• **Your task**:
Please extract every line of the material below and repeat each one word for word, without changing anything.

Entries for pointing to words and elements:
++++++

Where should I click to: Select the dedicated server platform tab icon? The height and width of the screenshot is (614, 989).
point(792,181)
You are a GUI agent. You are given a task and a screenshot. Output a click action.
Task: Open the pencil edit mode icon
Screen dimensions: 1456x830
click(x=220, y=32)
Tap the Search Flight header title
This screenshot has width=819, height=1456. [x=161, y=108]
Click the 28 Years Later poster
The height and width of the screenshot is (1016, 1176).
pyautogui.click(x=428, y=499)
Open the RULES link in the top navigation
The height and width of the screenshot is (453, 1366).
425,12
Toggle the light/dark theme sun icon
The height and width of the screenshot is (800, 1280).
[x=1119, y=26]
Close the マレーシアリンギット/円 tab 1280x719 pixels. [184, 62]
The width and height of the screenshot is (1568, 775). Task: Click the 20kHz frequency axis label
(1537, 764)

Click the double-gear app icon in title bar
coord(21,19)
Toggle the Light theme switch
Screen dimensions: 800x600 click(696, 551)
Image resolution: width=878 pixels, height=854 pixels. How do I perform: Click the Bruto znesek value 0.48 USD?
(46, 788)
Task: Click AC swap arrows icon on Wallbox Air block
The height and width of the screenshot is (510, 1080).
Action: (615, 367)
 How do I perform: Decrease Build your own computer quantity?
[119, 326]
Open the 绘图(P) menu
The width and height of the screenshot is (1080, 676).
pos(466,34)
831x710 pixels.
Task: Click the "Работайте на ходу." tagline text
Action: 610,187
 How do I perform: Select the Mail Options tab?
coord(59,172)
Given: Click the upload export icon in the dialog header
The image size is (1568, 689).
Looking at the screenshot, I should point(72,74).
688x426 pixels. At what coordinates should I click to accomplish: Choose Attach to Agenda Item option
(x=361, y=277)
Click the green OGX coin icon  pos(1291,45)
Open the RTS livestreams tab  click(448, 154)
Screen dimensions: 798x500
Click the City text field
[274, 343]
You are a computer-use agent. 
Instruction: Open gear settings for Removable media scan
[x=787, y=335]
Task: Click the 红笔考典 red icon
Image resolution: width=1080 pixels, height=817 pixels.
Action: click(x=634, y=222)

++++++

• **Exercise response**:
Where should I click to: Select the dedicated server platform tab icon? The height and width of the screenshot is (614, 989).
point(792,181)
You are a GUI agent. You are given a task and a screenshot. Output a click action.
Task: Open the pencil edit mode icon
Screen dimensions: 1456x830
click(x=220, y=32)
Tap the Search Flight header title
This screenshot has width=819, height=1456. [x=161, y=108]
Click the 28 Years Later poster
The height and width of the screenshot is (1016, 1176).
pyautogui.click(x=428, y=499)
Open the RULES link in the top navigation
The height and width of the screenshot is (453, 1366).
425,12
Toggle the light/dark theme sun icon
The height and width of the screenshot is (800, 1280).
[x=1119, y=26]
Close the マレーシアリンギット/円 tab 1280x719 pixels. [184, 62]
The width and height of the screenshot is (1568, 775). Task: Click the 20kHz frequency axis label
(1537, 764)

Click the double-gear app icon in title bar
coord(21,19)
Toggle the Light theme switch
Screen dimensions: 800x600 click(696, 551)
Image resolution: width=878 pixels, height=854 pixels. How do I perform: Click the Bruto znesek value 0.48 USD?
(46, 788)
Task: Click AC swap arrows icon on Wallbox Air block
The height and width of the screenshot is (510, 1080).
Action: (615, 367)
 How do I perform: Decrease Build your own computer quantity?
[119, 326]
Open the 绘图(P) menu
The width and height of the screenshot is (1080, 676).
pos(466,34)
831x710 pixels.
Task: Click the "Работайте на ходу." tagline text
Action: 610,187
 How do I perform: Select the Mail Options tab?
coord(59,172)
Given: Click the upload export icon in the dialog header
The image size is (1568, 689).
Looking at the screenshot, I should point(72,74).
688x426 pixels. At what coordinates should I click to accomplish: Choose Attach to Agenda Item option
(x=361, y=277)
Click the green OGX coin icon  pos(1291,45)
Open the RTS livestreams tab  click(448, 154)
Screen dimensions: 798x500
Click the City text field
[274, 343]
You are a computer-use agent. 
Instruction: Open gear settings for Removable media scan
[x=787, y=335]
Task: Click the 红笔考典 red icon
Image resolution: width=1080 pixels, height=817 pixels.
Action: click(x=634, y=222)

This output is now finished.